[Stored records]
====================
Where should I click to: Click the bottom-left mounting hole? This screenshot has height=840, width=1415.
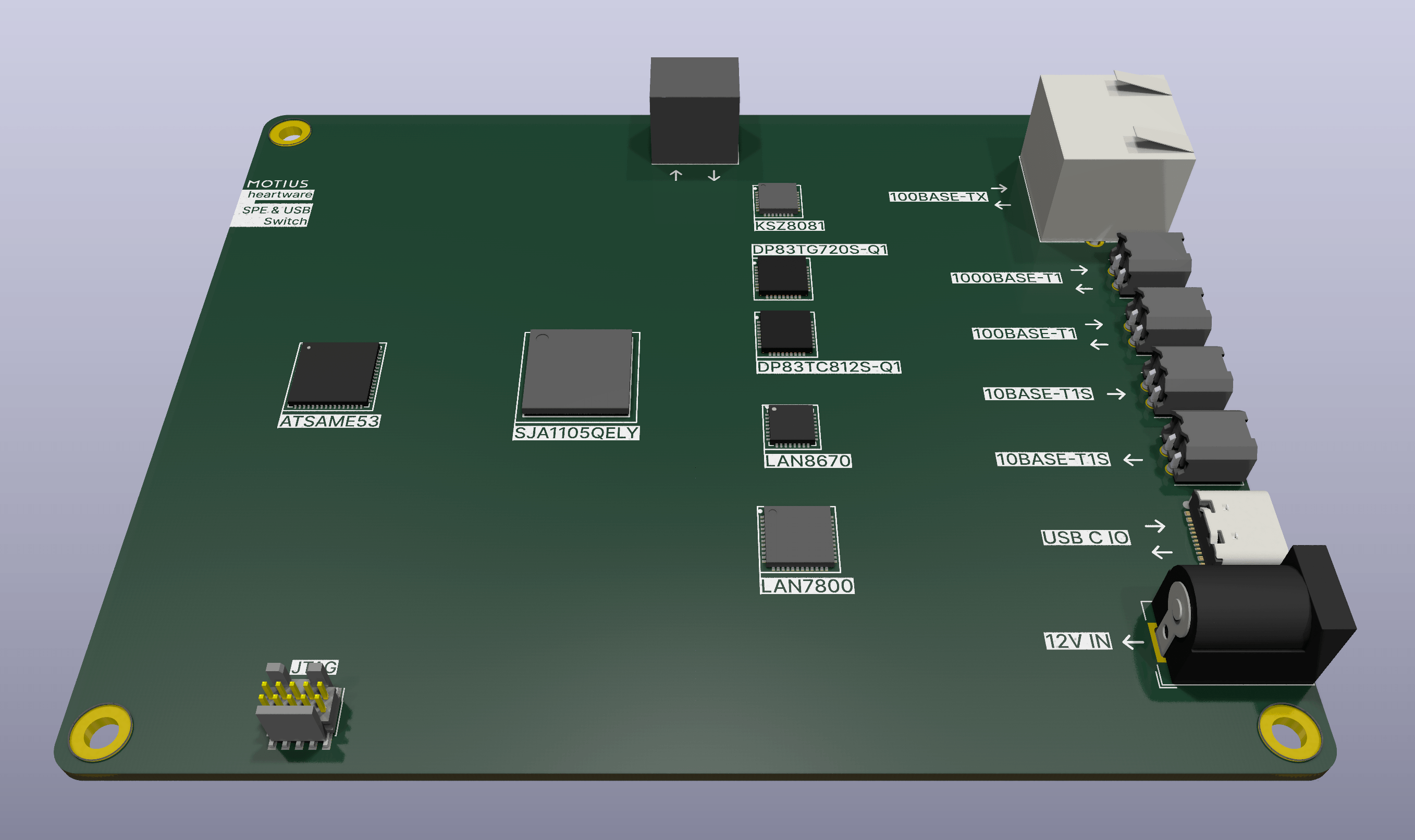coord(101,734)
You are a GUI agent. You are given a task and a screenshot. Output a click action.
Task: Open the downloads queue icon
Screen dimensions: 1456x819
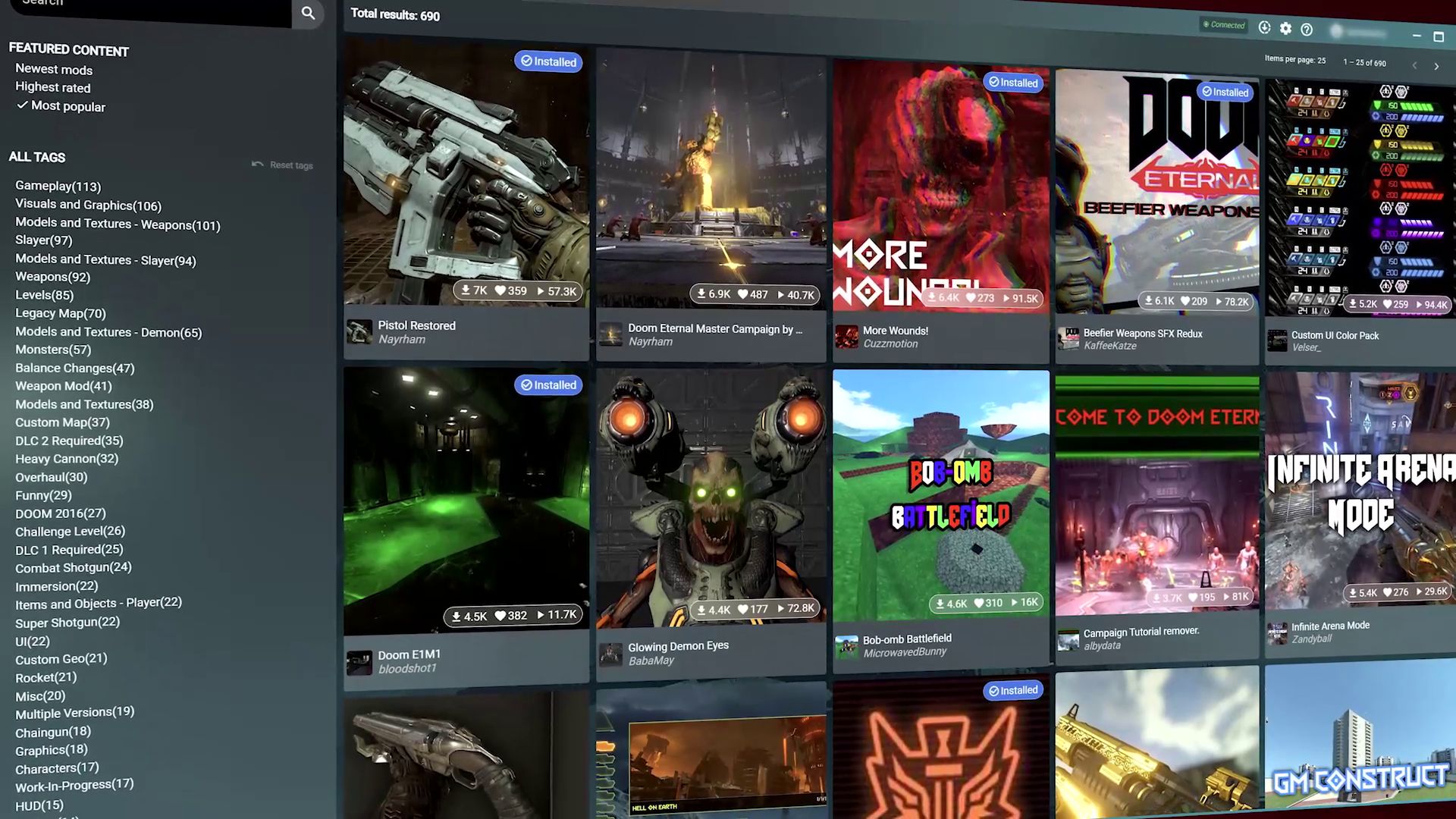point(1264,27)
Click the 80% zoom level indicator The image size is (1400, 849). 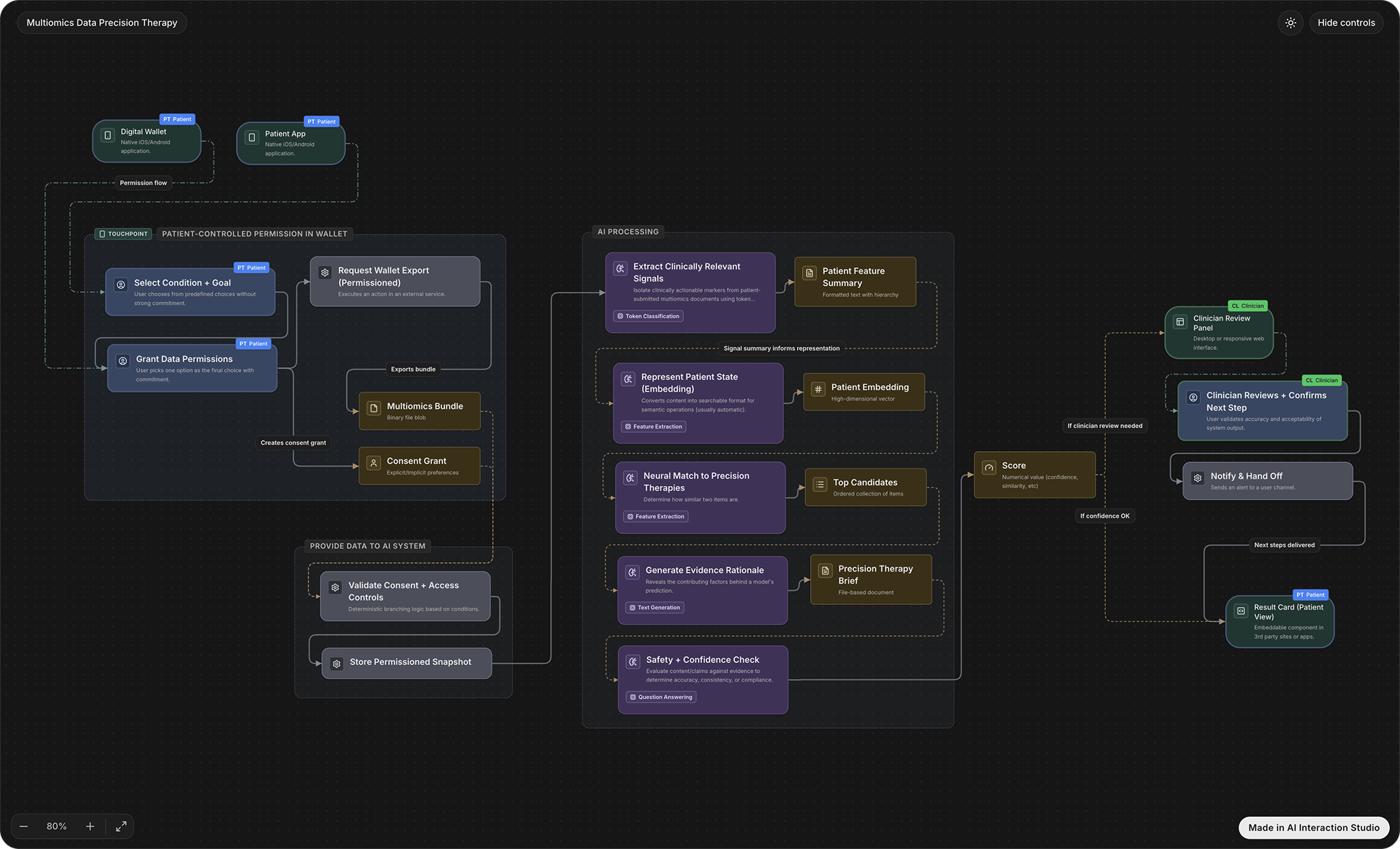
====================
The answer consists of the records repeated exactly, without any images.

Where should I click to: Click the bottom-left mounting hole? This screenshot has height=840, width=1415.
coord(101,734)
You are a GUI agent. You are given a task and a screenshot. Output a click action.
Task: Open the downloads queue icon
Screen dimensions: 1456x819
point(1264,27)
Click the 80% zoom level indicator The image size is (1400, 849). 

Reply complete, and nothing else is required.